Dans son sermon pour l’Epiphanie
Maître Eckhart décrit cet itinéraire de l’âme, cette naissance, comme un
mouvement qui va de l’extérieur vers l’intérieur, de l’activité humaine vers la
docilité à la grâce divine : Rassemble toutes tes puissances, tous tes
sens, toute ton intelligence, toute ta mémoire : retourne dans le fond, là
où se tient caché ton trésor, à l’intérieur.
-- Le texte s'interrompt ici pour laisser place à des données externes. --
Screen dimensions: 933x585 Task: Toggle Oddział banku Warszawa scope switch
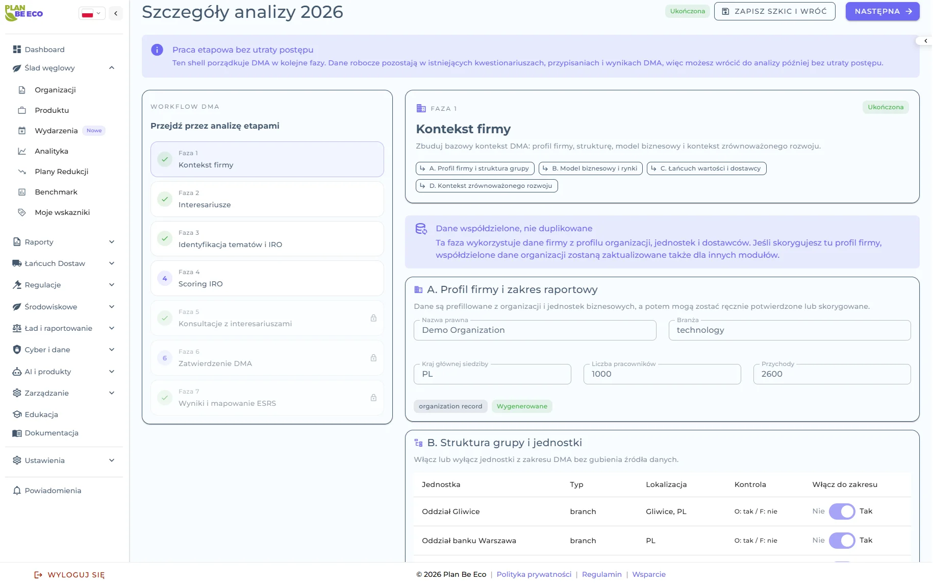[842, 541]

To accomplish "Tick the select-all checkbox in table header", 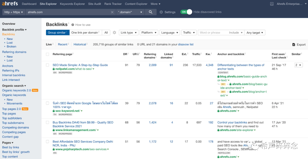I will tap(48, 54).
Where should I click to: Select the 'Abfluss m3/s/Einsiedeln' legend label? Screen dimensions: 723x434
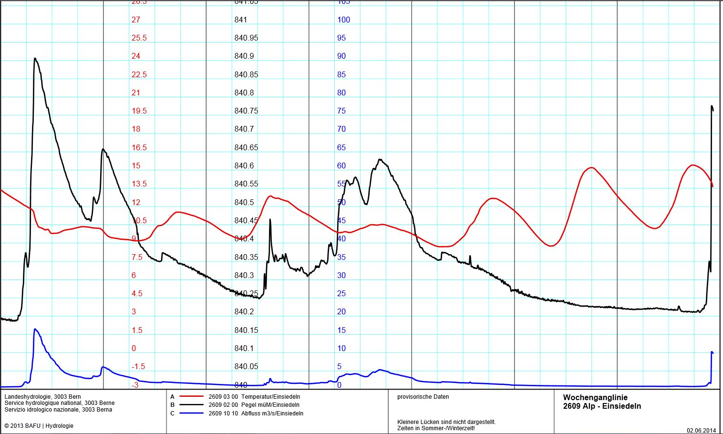point(272,413)
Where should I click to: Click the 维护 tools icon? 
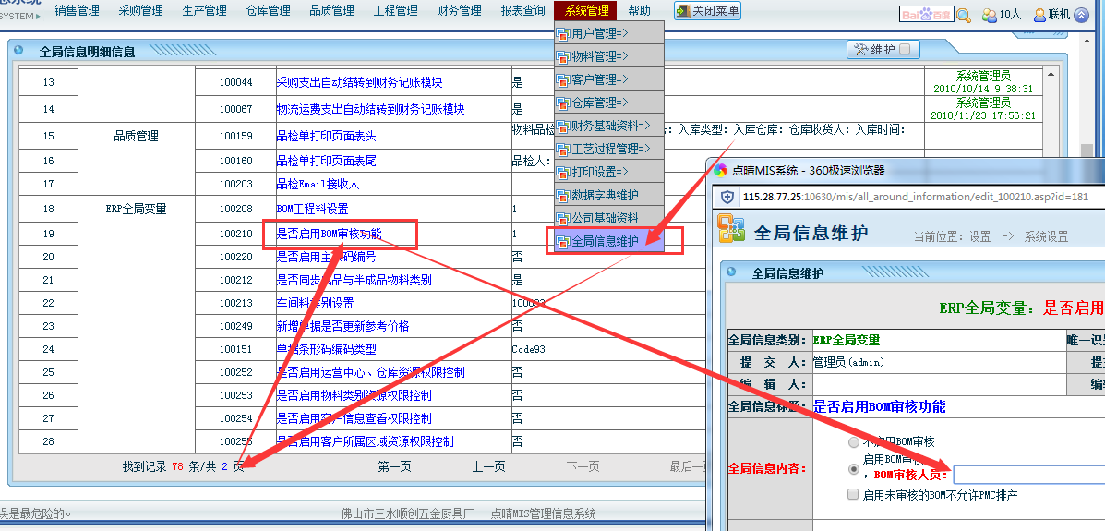click(860, 50)
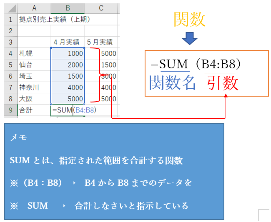
Task: Click row 9 header
Action: [x=10, y=110]
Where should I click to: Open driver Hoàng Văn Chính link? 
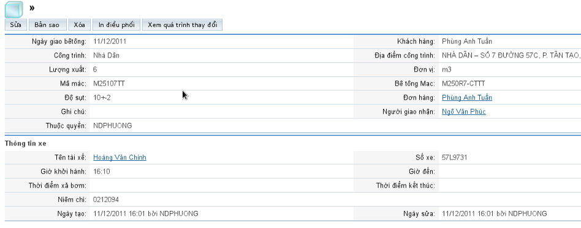pyautogui.click(x=120, y=158)
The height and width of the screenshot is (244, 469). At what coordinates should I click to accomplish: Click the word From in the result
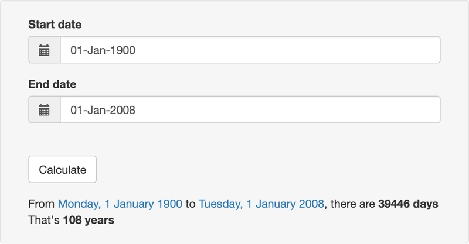coord(41,204)
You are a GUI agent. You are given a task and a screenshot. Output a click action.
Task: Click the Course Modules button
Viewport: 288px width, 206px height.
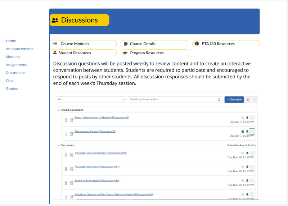83,44

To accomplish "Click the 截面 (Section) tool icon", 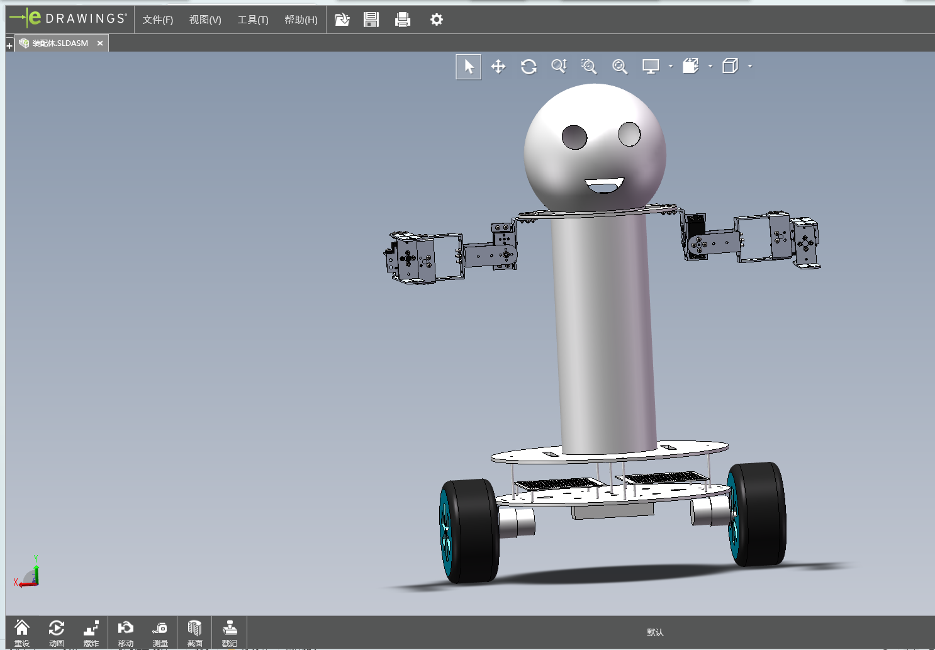I will coord(194,632).
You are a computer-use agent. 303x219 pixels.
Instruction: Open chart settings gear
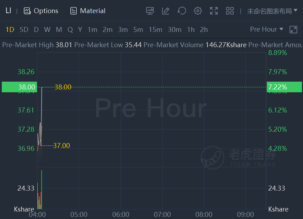tap(198, 11)
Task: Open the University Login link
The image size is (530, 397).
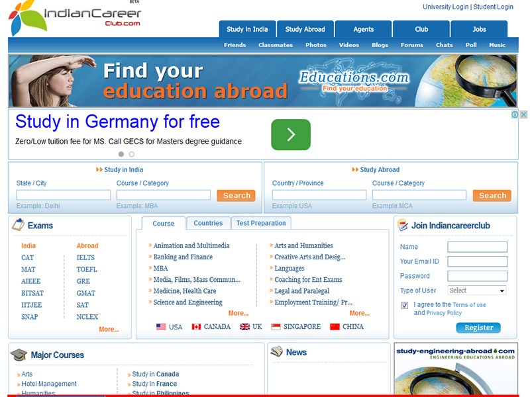Action: point(445,7)
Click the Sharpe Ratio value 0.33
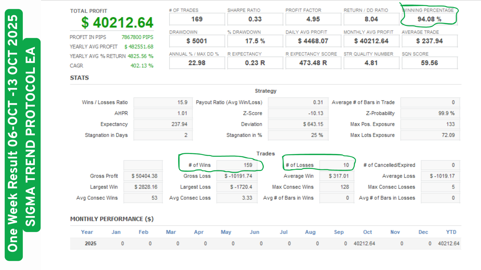This screenshot has width=481, height=270. tap(255, 19)
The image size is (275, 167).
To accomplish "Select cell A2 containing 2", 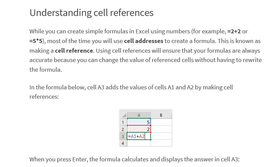I will (x=139, y=129).
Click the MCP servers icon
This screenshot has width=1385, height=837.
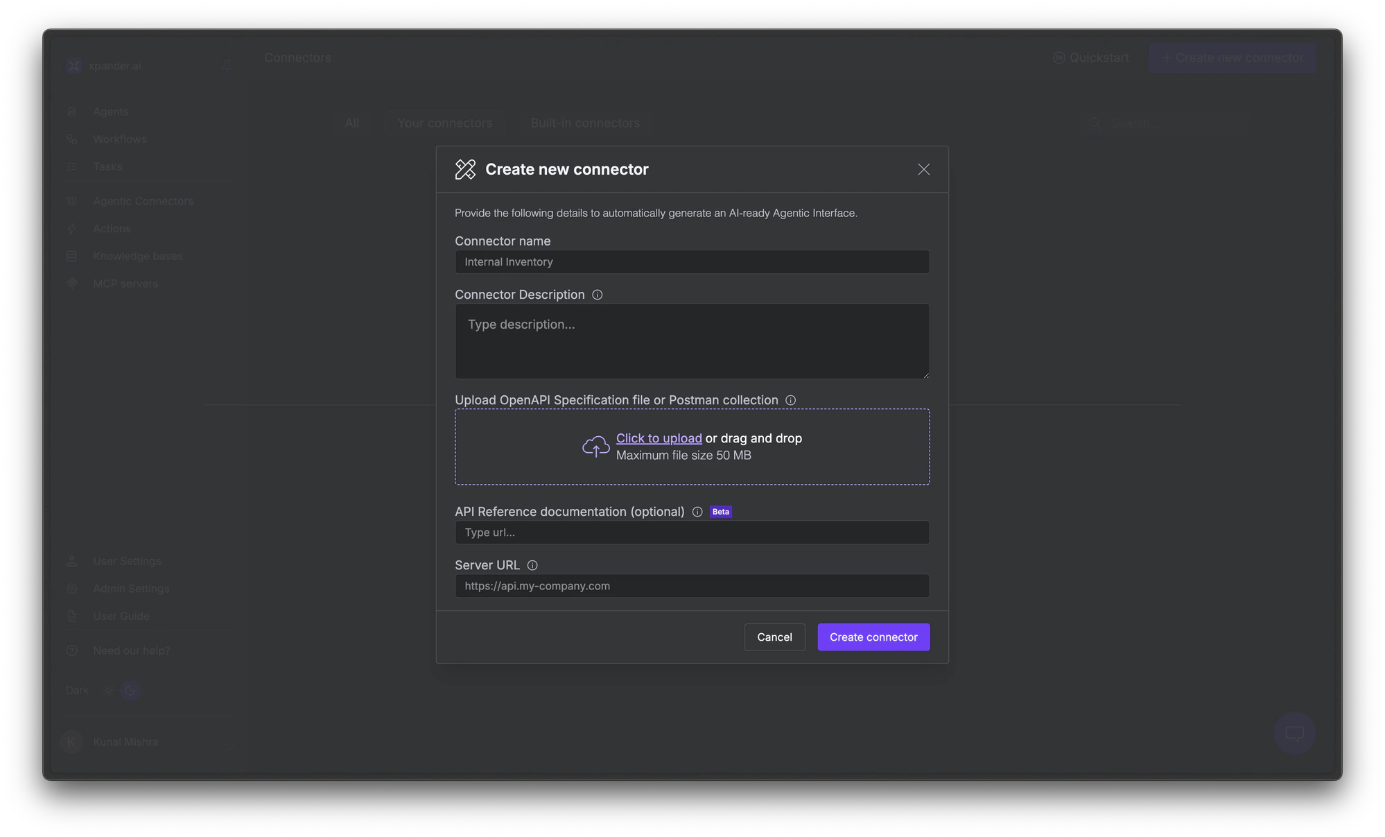[72, 283]
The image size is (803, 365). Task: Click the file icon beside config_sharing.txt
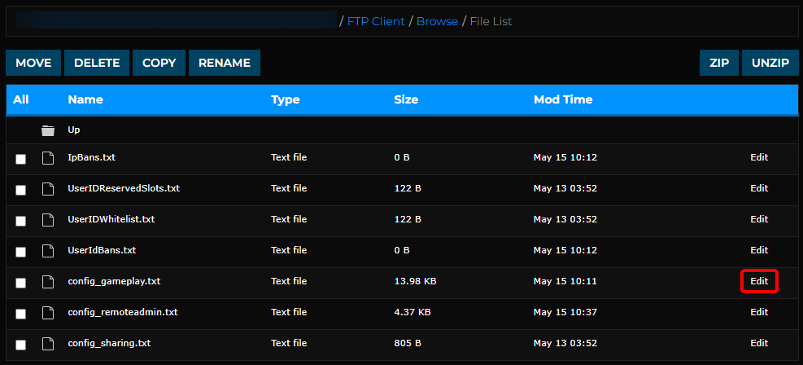point(48,344)
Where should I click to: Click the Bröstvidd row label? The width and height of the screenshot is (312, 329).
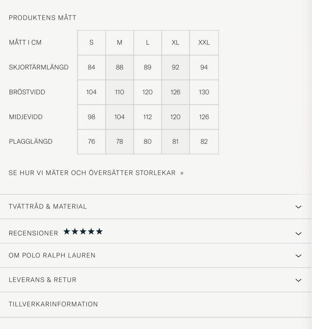click(27, 92)
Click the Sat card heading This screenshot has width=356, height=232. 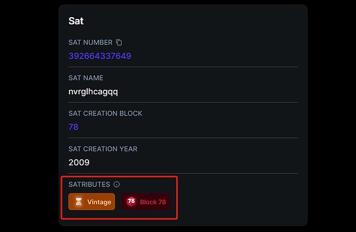pos(76,21)
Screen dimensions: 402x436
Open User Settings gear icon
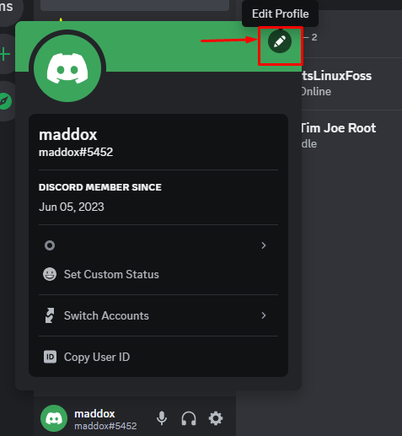pos(216,418)
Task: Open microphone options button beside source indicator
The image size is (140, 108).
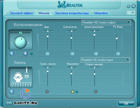Action: [x=77, y=92]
Pour que cela puisse se produire,
échappe à toutes opérations, et pénètre dans l’ignorance pour que tu puisses le
trouver… quand l’homme doit opérer une opération intérieure, il doit concentrer
à l’intérieur toutes les puissances dans un coin de son âme et se cacher de
toutes les images et formes… il faut être dans le calme et le silence pour que
cette parole puisse être entendue… Là, on peut l’entendre et on la comprend
vraiment dans l’ignorance. Là on ne sait rien, là elle se montre et se
manifeste… Il faut parvenir à un savoir transfiguré. Cette ignorance ne doit
pas provenir de l’ignorance, au contraire, il faut aller du savoir vers
l’ignorance. Nous devons devenir savants avec le savoir divin et notre
ignorance sera alors ennoblie et ornée avec le savoir surnaturel. Et dans
celui-ci, là où nous nous comportons de façon passive, nous sommes plus
parfaits que quand nous agissions.
L’Evangile de l’Epiphanie se
conclut avec cette notice géographique : les mages regagnèrent leur
pays par un autre chemin. Mais comment ne pas la comprendre aussi
spirituellement ? Les mages se sont comportés « de façon passive »
pour reprendre les mots de Maître Eckhart : ils se sont laissés guider par
une étoile, ils se sont laissés instruire par les grands prêtres. Ils se sont
dépouillés de toutes leurs richesses pour les offrir à l’enfant. Et c’est ainsi
qu’ils sont revenus dans leur patrie différents et transformés, riches d’un
savoir transfiguré, d’un savoir surnaturel, eux qui étaient à la fois savants
des astres et ignorants de Dieu. Ils sont revenus comblés de la joie de ceux
qui permettent au Sauveur de naître dans leur âme.